The total count for all ESTC items in all Australian libraries is 47289—95% of these are held by the thirty largest libraries, so I looked at these thirty in particular. Breaking down the figures by State and Territory:
13800 items, or 29.2%, are held in VIC
12138 items, or 25.7%, are held in NSW
8162 items, or 17.3%, are held in ACT
7579 items, or 16.0%, are held in SA
1999 items, or 4.2%, are held in QLD
567 items, or 1.2%, are held in TAS
469 items, or 1.0%, are held in WA
0 items, or 0.0% are held in NT
Since NSW is Australia’s most populous State, I wondered about the relative proportions of ESTC holdings per State and Territory. On a per capita basis (actually ESTC items per 1000 people), the leagues table is as follows:
ACT is 17.8 per 1000 people
SA is 4.1 per 1000 people
VIC is 2.1 per 1000 people
NSW is 1.5 per 1000 people
TAS is 1.0 per 1000 people
QLD is 0.4 per 1000 people
WA is 0.2 per 1000 people
NT is 0.0 per 1000 people
ACT is an anomaly here, since the National Library of Australia (in Canberra) is not really an ACT institution—but the ACT itself is an anomaly, and the National Library is physically situated in Canberra, so perhaps this does not matter. The National average is 1.7 per 1000 people, so NSW is below the National average, but the ACT is in NSW, so—again with the ACT anomaly.
As for the type of institutions holding almost all of Australia’s ESTC items:
22081 items, or 46.7%, are held by twelve Universities
17720 items, or 37.5%, are held by six National and State Libraries
1751 items, or 3.7%, are held by five Religious institutions
1175 items, or 2.5%, are held by one Private individual
961 items, or 2.0%, are held by three Courts
668 items, or 1.4%, are held by one Parliament
385 items, or 0.8%, are held by two Medical Colleges
The number of ESTC items in Religious institutions, Courts and Parliamentary libraries surprised me a little.
* * * * *
A final thought, as a collector of 18C books—most institutions in Australia are doing a woeful job. In terms of new acquisitions, the only library in Australia that is doing it right—on the evidence of the ESTC code-finder—is the State Library of Victoria. But in absolute terms, no one is.
Below are—selected more or less at random, and ignoring most of the most obvious first-tier institutions in the States—ten points of reference for Australian rare book librarians:
Newberry Library 38087
Library Company of Philadelphia 31053
University of Chicago 25093
Boston Public 21233
Cornell University 18189
Columbia University 16426
Boston Athenaeum 12816
Rice University 8529
Free Library of Philadelphia 6109
Haverford College Library 5583
The entire ESTC book stock of Australia is weak when compared to the Newberry alone—which probably has fewer duplicates, and a wider coverage than Australia as a whole. The “Friends Historical Society of Swarthmore College”—which I have never heard of—has 2573 ESTC items! This is more than either the State Library of NSW or the University of Melbourne; indeed, more than all of Queensland and Tasmania combined.

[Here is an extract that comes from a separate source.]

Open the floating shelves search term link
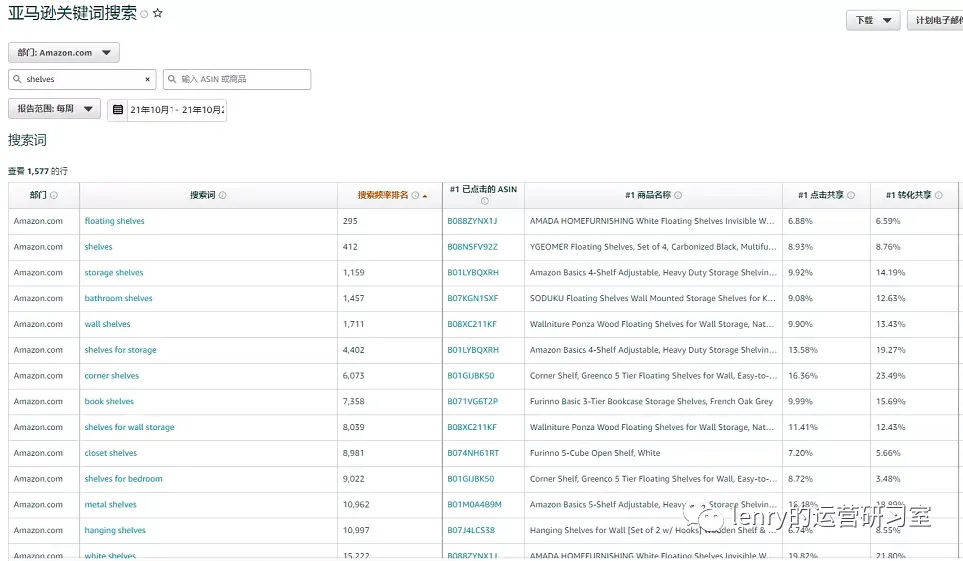click(x=114, y=221)
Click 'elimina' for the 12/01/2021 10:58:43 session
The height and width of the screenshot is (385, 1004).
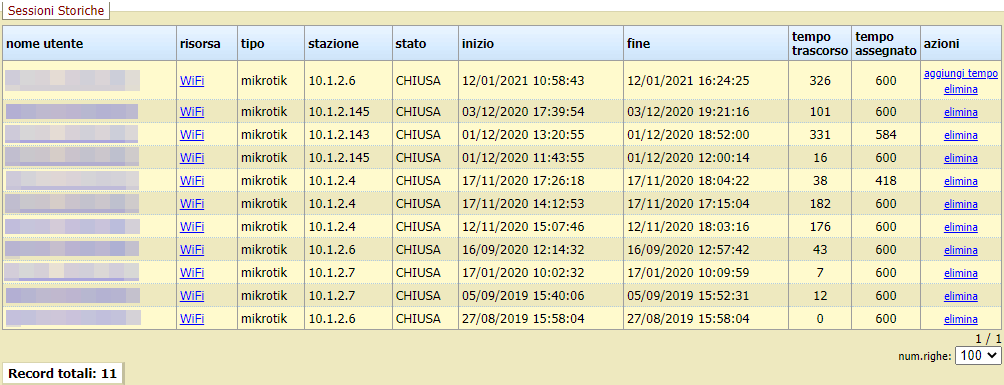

It would also seem that even I now have more ESTC items than 292 of 304 Australian libraries—more than the whole of Tasmania (or Western Australia)—despite the fact that my budget is certainly a lot smaller than that of University of NSW, the University of Western Australia, State Library of Queensland and so forth. I do not know what they are spending their money on, but it isn’t (it seems) books printed before 1801.